Il femminicidio è un virus sociale e culturale che uccide anche senza colpire fisicamente. Scopri quando possiamo davvero parlarne, e perché è essenziale distinguere, capire e prevenire.
Non ogni donna uccisa è vittima di femminicidio
Il termine femminicidio non è un’etichetta da applicare a ogni donna uccisa. Non lo è nemmeno quando l’omicida è un compagno o un ex. Questa confusione semantica e mediatica indebolisce la comprensione del fenomeno e ostacola la possibilità di prevenirlo. È necessario chiedersi: quando si può davvero parlare di femminicidio?
La risposta non è emotiva, ma precisa: il femminicidio è un tipo specifico di omicidio che si colloca dentro una relazione affettiva o pseudo-affettiva dove la donna viene uccisa perché donna. Perché libera, autonoma, disobbediente a un dominio.

**DATI ARCHIVIATI**.
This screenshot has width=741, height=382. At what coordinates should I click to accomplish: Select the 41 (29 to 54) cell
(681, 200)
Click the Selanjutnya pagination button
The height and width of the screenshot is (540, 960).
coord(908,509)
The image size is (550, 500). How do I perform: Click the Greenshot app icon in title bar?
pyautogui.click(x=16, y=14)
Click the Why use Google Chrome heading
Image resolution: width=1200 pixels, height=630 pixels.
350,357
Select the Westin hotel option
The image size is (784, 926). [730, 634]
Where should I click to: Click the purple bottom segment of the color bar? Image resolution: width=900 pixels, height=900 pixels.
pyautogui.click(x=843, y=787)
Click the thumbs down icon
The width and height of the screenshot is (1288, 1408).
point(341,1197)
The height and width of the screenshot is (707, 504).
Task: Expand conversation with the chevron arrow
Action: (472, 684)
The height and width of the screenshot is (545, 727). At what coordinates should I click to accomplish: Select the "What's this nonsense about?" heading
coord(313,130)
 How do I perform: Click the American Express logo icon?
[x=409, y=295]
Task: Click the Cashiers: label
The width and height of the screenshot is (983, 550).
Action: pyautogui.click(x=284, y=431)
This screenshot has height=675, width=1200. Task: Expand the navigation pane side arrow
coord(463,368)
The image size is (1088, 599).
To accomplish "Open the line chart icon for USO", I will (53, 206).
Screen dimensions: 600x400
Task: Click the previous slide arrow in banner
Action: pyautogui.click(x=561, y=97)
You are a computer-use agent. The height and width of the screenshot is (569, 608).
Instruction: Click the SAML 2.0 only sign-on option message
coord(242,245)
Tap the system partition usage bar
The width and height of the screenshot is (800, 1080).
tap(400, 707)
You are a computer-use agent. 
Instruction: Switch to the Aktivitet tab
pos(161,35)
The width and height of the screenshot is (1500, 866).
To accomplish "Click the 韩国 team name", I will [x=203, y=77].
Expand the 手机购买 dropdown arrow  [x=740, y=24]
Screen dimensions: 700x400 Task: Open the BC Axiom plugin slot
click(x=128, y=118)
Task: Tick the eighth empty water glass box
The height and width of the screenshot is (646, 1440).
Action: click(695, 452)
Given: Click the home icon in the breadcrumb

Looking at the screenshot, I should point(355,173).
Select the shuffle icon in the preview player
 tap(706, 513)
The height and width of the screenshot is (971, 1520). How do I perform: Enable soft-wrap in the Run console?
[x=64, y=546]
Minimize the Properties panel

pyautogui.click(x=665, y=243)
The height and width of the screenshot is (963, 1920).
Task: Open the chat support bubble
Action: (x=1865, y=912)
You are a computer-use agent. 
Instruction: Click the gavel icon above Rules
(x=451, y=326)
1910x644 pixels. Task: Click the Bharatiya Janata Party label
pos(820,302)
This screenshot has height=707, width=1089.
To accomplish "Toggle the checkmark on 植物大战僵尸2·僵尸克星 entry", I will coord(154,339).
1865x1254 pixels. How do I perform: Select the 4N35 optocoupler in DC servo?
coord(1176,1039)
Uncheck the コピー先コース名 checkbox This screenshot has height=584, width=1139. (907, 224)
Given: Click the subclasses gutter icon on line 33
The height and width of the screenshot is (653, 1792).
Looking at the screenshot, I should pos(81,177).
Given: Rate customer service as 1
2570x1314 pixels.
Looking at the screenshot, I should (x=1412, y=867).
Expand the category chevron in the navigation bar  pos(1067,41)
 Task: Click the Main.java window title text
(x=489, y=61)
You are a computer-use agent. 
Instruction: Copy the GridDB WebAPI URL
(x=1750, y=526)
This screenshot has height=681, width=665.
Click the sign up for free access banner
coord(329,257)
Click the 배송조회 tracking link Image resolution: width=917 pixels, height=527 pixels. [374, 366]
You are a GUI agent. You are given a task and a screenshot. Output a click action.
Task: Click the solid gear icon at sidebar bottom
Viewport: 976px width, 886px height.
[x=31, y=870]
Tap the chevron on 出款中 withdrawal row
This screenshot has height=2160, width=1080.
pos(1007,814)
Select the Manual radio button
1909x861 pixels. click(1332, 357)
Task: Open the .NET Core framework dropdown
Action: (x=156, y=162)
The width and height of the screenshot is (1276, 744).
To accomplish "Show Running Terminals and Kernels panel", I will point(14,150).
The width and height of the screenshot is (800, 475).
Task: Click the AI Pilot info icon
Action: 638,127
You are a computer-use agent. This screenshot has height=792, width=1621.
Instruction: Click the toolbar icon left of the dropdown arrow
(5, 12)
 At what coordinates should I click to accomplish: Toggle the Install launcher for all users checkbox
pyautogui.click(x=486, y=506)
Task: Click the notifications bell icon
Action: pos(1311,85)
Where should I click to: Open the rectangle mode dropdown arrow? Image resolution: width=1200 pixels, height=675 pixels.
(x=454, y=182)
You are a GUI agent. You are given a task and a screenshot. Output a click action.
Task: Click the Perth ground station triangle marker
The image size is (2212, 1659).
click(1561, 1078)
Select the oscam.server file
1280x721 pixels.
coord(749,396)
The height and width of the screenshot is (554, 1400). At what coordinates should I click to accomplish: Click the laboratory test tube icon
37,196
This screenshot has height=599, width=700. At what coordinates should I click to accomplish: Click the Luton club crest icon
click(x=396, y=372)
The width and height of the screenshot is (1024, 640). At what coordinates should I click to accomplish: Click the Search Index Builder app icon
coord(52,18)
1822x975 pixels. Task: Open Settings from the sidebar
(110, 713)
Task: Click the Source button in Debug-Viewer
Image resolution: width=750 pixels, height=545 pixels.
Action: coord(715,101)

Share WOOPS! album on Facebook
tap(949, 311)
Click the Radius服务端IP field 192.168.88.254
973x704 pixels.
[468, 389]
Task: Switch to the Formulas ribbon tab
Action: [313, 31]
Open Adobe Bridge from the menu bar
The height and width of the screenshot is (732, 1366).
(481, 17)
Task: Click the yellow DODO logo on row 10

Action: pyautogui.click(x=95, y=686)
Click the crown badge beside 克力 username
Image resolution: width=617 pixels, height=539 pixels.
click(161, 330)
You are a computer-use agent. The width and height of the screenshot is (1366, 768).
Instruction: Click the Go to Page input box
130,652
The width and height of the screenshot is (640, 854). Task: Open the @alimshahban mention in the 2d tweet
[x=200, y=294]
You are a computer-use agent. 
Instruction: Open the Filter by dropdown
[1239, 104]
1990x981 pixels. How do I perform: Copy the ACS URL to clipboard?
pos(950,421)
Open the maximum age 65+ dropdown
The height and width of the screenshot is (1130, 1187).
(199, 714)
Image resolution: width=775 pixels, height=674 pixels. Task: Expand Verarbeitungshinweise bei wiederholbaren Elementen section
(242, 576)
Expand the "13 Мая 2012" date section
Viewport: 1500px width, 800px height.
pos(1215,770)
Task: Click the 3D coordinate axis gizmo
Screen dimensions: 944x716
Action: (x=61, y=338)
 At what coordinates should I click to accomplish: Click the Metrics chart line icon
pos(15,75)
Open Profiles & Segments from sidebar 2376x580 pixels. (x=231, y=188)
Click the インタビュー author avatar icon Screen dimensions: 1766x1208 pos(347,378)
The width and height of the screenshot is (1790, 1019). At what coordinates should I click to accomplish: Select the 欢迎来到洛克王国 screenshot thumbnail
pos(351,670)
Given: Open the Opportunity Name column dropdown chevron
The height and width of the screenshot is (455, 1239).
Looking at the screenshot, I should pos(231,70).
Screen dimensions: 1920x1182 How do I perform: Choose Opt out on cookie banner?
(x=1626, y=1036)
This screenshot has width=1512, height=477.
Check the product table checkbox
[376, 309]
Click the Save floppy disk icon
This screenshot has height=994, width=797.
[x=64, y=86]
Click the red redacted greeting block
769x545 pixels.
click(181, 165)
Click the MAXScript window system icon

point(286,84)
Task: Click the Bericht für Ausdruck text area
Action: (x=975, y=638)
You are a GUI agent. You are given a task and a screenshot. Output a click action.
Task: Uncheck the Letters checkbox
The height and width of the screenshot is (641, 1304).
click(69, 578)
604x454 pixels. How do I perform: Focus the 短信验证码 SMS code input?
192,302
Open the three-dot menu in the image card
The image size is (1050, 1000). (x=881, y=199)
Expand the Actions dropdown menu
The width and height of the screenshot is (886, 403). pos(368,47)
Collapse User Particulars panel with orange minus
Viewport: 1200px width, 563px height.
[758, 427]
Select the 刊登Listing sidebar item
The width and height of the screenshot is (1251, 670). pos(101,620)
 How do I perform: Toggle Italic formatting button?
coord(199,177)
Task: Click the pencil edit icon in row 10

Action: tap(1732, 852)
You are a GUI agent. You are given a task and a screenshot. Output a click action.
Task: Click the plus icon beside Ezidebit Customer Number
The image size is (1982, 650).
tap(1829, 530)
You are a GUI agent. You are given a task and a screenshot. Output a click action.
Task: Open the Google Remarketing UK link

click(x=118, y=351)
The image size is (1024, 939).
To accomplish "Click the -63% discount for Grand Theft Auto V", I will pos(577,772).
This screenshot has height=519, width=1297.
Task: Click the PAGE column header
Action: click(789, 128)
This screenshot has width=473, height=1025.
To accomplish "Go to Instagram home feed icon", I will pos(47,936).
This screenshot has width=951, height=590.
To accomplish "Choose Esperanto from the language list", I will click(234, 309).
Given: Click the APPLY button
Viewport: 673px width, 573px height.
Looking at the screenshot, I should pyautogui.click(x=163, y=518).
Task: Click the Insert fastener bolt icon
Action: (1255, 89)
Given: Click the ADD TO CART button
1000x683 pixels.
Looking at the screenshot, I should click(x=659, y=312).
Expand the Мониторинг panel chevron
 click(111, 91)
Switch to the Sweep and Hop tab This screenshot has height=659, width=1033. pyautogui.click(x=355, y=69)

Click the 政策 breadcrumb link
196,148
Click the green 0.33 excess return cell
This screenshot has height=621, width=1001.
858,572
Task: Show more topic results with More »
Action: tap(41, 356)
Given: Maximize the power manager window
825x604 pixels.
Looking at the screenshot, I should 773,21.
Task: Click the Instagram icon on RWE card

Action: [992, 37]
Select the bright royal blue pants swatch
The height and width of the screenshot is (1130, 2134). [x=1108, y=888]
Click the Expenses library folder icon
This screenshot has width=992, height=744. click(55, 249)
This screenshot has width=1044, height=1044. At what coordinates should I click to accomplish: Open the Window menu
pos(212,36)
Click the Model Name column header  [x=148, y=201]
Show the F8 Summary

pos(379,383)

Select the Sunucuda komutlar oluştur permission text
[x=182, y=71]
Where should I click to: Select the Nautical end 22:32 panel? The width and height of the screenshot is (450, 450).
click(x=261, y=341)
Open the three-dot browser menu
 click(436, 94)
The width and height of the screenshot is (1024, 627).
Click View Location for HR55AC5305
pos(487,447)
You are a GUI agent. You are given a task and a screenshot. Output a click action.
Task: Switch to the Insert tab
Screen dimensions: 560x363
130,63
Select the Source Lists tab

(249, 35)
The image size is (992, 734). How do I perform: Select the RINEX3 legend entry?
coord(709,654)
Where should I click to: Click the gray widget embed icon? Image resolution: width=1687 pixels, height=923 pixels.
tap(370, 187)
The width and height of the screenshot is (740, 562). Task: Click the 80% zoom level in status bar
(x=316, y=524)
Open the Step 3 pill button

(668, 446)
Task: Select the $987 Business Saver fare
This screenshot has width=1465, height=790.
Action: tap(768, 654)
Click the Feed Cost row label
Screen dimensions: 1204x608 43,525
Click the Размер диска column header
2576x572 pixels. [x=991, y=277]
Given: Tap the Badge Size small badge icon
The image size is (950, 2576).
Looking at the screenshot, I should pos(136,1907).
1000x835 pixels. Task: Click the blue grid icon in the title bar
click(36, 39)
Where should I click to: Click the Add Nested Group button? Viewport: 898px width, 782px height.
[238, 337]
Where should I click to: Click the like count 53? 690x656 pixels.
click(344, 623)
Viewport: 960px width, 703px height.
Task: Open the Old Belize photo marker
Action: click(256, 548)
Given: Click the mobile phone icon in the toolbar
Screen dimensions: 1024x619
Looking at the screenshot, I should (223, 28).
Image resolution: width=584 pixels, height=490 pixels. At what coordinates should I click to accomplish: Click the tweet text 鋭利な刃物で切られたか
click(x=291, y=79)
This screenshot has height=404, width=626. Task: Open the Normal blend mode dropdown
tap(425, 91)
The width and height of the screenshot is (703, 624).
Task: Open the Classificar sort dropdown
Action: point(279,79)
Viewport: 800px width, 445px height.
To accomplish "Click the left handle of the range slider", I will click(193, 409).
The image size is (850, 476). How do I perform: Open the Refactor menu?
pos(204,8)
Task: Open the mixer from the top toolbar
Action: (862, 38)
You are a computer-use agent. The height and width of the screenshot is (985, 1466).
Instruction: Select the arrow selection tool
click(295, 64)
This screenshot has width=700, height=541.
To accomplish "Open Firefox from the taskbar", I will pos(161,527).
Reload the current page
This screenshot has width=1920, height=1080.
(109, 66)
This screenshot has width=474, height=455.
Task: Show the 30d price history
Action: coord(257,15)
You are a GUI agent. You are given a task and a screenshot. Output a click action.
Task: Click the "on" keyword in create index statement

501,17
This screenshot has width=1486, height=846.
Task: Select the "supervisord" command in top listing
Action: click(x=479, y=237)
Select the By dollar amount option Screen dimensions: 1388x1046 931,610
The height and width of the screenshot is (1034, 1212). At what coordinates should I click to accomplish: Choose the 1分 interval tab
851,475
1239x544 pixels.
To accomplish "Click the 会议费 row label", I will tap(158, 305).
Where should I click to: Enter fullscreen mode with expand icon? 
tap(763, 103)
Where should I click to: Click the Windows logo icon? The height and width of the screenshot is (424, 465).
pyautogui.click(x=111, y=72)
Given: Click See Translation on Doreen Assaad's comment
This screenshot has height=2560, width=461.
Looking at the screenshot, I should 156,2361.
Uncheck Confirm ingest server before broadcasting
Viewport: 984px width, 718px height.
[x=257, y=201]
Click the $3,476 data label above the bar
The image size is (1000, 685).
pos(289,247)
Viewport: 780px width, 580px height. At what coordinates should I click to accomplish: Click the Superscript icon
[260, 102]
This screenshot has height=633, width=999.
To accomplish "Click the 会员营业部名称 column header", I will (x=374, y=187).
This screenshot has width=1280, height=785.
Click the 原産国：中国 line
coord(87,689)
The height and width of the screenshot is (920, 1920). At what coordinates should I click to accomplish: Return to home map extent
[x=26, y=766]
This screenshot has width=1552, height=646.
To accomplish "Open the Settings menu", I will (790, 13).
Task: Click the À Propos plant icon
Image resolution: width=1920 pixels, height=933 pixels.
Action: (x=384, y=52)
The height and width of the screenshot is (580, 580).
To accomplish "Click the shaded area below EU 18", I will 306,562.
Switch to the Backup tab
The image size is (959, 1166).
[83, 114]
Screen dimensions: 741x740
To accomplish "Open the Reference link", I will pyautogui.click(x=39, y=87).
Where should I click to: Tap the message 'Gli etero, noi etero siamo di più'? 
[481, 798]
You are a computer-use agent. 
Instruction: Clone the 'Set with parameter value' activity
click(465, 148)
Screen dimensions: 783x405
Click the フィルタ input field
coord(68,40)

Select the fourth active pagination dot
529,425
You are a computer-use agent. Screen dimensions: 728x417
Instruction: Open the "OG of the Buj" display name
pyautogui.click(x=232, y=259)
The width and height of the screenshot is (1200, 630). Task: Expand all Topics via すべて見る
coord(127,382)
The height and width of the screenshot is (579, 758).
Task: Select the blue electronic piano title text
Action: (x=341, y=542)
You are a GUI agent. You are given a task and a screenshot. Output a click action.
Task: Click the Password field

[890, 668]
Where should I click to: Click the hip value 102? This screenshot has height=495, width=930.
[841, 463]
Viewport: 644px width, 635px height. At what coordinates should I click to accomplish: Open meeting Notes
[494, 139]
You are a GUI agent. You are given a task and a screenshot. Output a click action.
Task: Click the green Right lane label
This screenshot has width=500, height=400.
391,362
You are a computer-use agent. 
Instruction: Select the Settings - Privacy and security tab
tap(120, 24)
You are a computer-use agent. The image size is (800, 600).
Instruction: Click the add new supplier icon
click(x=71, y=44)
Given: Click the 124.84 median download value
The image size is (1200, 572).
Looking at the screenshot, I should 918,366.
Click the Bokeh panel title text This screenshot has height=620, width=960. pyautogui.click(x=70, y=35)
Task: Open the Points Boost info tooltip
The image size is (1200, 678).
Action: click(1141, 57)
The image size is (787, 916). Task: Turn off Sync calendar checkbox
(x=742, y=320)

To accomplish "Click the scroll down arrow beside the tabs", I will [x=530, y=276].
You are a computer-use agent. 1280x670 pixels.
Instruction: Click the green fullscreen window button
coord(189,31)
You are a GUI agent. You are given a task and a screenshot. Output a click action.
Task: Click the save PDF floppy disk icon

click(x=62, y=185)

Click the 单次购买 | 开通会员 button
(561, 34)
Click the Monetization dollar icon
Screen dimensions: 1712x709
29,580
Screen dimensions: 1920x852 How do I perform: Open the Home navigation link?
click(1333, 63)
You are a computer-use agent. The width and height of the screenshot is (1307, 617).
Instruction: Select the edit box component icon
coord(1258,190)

**ISTRUZIONI DI LAVORO**.
Secondo l'estratto sul femminicidio, in quale tipo di relazione si colloca questo omicidio?

**SOLUZIONE ESERCIZIO**.
In una relazione affettiva o pseudo-affettiva.